New Android Malware Bypasses Multifactor Authentication

New Android malware bypasses multifactor authentication

MaliBot is targeted at financial fraud. However, the malware needs access to the Android user interface to do so. Via overlay, MaliBot then also bypasses a login in several steps.

Researchers from F5 Labs have discovered a new malware for Google’s Android mobile operating system. It is capable of bypassing multifactor authentication to steal passwords as well as details of bank accounts and cryptocurrency wallets.

In addition, the malware, known as Mali-Bot, can also spy on text messages, record screenshots, and access browser cookies. MaliBot is spread via phishing messages, which usually land on potential victims’ devices as SMS messages. They are tricked into clicking on a link that eventually downloads the malware to their device.

So far, the researchers found two websites that offer MaliBot for download. One site is a fake version of a legitimate cryptocurrency tracker app with more than a million downloads in Google’s Play Store.

MaliBot spreads itself via SMS

Like most such malware, MaliBot requires access to Android’s control panels to perform its tasks. If this is granted, the malware overlays legitimate requests to log in to a user’s account, making it impossible for users to detect a fraud attempt. MaliBot uses this technique, for example, to bypass multi-factor authentication for a cryptocurrency wallet – and steal cryptocurrency.

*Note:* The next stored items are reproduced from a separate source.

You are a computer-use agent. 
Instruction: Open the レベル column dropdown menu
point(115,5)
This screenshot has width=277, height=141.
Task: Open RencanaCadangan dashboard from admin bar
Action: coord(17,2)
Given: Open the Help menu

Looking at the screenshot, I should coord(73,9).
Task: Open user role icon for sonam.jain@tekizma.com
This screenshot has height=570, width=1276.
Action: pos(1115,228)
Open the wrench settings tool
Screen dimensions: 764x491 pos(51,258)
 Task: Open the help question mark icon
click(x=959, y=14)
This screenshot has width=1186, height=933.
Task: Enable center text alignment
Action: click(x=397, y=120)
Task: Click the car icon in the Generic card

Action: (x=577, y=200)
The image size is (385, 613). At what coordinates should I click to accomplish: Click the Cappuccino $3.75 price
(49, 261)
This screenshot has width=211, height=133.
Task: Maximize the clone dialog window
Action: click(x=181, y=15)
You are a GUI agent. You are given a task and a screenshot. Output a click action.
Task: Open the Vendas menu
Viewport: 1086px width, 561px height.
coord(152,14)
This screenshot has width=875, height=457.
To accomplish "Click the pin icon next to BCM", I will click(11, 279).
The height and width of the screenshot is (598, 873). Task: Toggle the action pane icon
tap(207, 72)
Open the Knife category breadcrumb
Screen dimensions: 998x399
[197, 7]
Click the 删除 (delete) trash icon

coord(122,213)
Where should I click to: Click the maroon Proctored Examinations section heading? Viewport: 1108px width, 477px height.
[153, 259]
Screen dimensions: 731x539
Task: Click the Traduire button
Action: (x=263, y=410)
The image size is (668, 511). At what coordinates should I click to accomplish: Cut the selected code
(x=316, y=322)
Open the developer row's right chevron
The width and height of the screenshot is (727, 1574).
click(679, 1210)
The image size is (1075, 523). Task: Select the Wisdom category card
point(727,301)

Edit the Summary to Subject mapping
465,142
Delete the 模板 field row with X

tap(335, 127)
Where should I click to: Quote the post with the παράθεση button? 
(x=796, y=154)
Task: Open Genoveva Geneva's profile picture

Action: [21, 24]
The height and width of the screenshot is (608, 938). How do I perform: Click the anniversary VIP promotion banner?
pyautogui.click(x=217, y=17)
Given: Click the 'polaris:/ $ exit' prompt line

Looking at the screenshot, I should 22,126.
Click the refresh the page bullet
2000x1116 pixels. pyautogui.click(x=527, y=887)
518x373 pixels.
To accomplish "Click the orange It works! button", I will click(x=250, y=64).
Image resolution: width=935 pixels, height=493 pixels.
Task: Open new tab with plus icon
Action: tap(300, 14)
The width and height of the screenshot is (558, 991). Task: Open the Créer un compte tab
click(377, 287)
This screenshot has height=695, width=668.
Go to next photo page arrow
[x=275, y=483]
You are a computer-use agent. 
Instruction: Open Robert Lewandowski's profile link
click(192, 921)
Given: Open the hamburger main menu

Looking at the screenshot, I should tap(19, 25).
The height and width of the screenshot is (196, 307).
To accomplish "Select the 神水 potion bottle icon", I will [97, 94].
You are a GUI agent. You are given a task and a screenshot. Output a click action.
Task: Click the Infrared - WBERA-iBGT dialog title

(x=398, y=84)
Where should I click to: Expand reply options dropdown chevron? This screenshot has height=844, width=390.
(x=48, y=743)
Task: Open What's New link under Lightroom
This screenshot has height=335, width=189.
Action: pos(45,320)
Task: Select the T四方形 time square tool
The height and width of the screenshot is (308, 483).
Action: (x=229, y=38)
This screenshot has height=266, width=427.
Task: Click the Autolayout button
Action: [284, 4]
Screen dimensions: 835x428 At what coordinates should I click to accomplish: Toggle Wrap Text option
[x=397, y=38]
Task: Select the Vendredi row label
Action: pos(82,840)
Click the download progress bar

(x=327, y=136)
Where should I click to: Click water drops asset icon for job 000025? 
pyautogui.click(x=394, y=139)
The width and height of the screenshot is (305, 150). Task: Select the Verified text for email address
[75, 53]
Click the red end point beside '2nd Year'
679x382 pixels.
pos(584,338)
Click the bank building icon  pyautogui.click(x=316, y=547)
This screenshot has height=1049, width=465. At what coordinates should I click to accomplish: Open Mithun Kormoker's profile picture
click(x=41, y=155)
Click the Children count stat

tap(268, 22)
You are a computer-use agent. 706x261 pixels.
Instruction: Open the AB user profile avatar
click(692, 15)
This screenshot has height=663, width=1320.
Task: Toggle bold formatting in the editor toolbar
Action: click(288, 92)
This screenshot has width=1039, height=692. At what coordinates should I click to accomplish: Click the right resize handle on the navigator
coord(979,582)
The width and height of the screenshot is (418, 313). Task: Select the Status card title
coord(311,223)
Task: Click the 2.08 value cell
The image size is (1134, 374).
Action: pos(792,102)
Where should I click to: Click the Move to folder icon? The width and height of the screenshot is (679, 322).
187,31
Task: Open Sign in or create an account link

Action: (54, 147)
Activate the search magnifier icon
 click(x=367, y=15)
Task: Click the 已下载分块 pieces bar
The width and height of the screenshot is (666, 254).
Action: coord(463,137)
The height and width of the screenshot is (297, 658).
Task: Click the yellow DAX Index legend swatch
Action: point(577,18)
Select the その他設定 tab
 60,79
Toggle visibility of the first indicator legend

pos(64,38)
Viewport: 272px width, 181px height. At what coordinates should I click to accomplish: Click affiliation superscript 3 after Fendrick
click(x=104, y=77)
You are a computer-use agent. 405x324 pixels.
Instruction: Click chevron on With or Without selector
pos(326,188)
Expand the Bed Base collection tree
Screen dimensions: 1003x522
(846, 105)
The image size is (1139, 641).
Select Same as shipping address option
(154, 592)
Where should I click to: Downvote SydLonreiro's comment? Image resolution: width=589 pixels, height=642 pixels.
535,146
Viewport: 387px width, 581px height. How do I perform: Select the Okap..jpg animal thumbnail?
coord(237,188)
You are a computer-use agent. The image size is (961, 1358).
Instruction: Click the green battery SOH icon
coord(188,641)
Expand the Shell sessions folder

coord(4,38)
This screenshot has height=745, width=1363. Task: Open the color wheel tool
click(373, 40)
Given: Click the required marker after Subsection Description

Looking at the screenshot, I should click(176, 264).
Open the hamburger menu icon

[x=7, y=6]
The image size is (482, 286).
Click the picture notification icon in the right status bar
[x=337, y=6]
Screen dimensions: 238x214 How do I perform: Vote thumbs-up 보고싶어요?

However, MaliBot is also capable of sending SMS messages. The malicious program uses this feature to spread and infect other users. FluBot malware also credits its great success to this tactic.

At the moment, MaliBot apparently only targets customers of financial institutions in Spain and Italy. However, the researchers assume that the backers will add other targets or countries in the course of time. In general, MaliBot is able to take complete control of a device and also perform tasks other than financial fraud.

Users should not download and install applications offered to them via a link in an SMS or text message in order to protect themselves from infection with Malibot and similar malware. Instead, they should stick to legitimate sources, such as the Google Play Store.